Vaksin polivalen pneumokokus direkomendasikan untuk mereka yang berisiko yaitu
asplenia, immuno yang dikompromikan (khususnya, pasien dengan HIV, sindrom nefrotik,
multiple myeloma, limfoma, penyakit dan organ transplantasi Hodgkin), pasien dengan
penyakit kronis (jantung, ginjal atau paru, diabetes dan alkoholisme), pasien> 50 tahun dari
masyarakat dengan tingkat serangan tinggi (Aborigin dan Selat Torres komunitas).
Pertimbangan juga harus diberikan kepada individu yang berusia di atas 65. Vaksinasi ulang
setelah 5 tahun hanya diperlukan pada mereka yang berisiko mengancam jiwa yang parah
penyakit misalnya asplenia. Vaksin influenza direkomendasikan untuk sebagian besar pasien
yang tercantum di atas, tetapi harus diberikan secara tahunan. Difteri adalah penyakit
sekarang jarang ditemui. Ini, bagaimanapun, adalah tergantung pada pemeliharaan populasi
kekebalan tubuh, sehingga Dewasa rutin Difteri Tetanus vaksinasi diperlukan.

E. Ringkasan
Eksaserbasi akut dari bronkitis kronis dan pneumonia merupakan penyakit umum
dalam masyarakat kita. Resep antibiotik yang sesuai adalah penting untuk mendapatkan
respon pasien optimal. Antibiotik dianjurkan memiliki spektrum yang diperlukan kegiatan
untuk masing-masing pengaturan yang diuraikan. Dimana lebih dari satu obat yang telah
disebutkan, preferensi harus diberikan kepada obat dengan efek samping paling sedikit dan
biaya terendah, dan yang pasien sukai untuk dipakai.
DAFTAR PUSTAKA

1 . Anthonisen N, Manfreda J, Warren CP, Hershfield ES, Harding GK, Nelson NA.
Antibiotic therapy in exacerbations of chronic obstructive pulmonary disease. Ann Intern
Med 1987;106:196-204.

2 . Saint S, Bent S, Vittinghoff E, Grady D. Antibiotics in chronic obstructive pulmonary


disease exacerbations. A meta-analysis. JAMA 1995;273:957-60.

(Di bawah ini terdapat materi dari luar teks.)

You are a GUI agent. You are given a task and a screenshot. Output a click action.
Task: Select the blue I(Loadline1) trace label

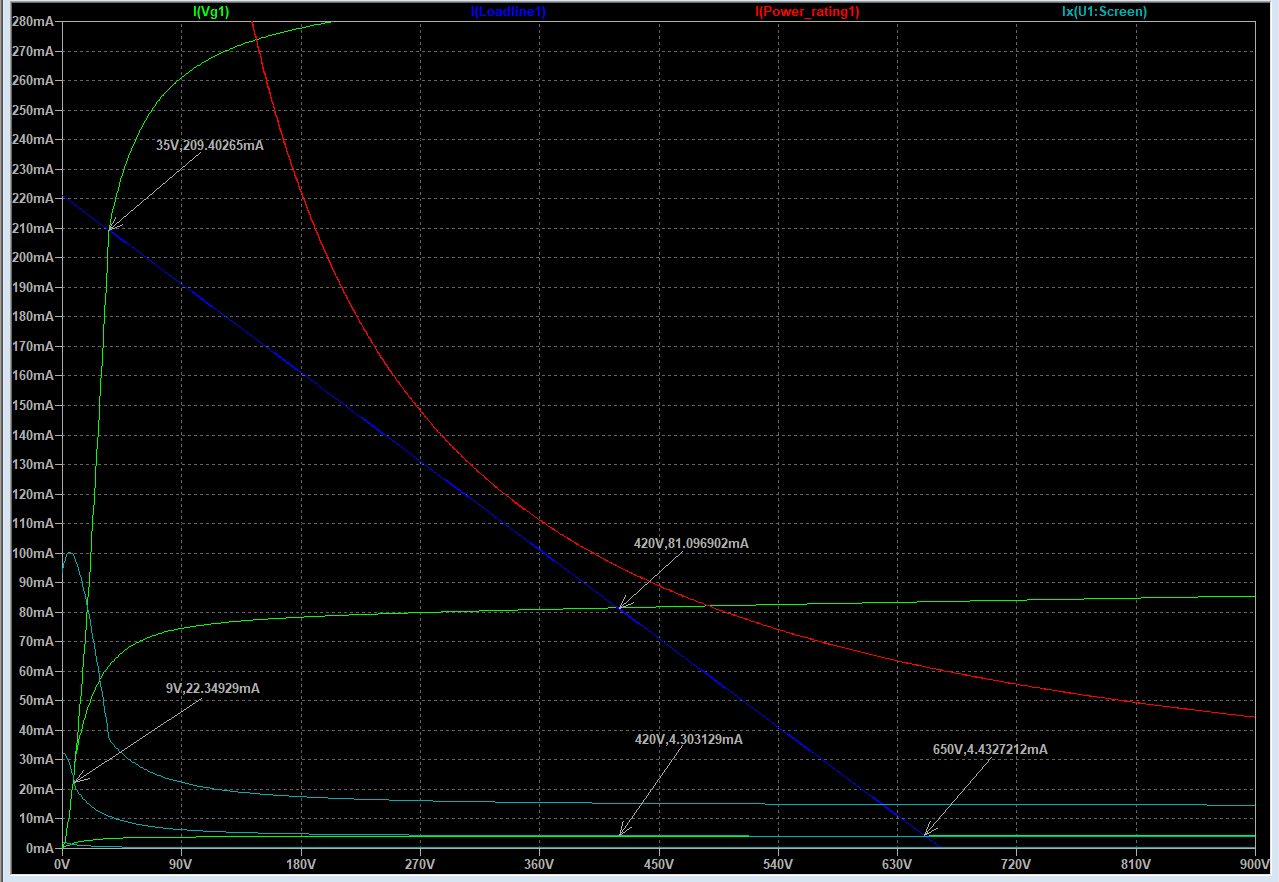coord(508,12)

3 . Antibiotic Guidelines Sub-Committee, Victorian Drug Usage Advisory Committee.


Antibiotic guidelines. 9th ed. Melbourne: Victorian Medical Postgraduate Foundation, 1996.

4 . Farr BM, Kaiser DL, Harrison BD, Connolly CK. Prediction of microbial aetiology at
admission to hospital for pneumonia from the presenting clinical features. British Thoracic
Society Pneumonia Research Subcommittee. Thorax 1989;44:1031-5.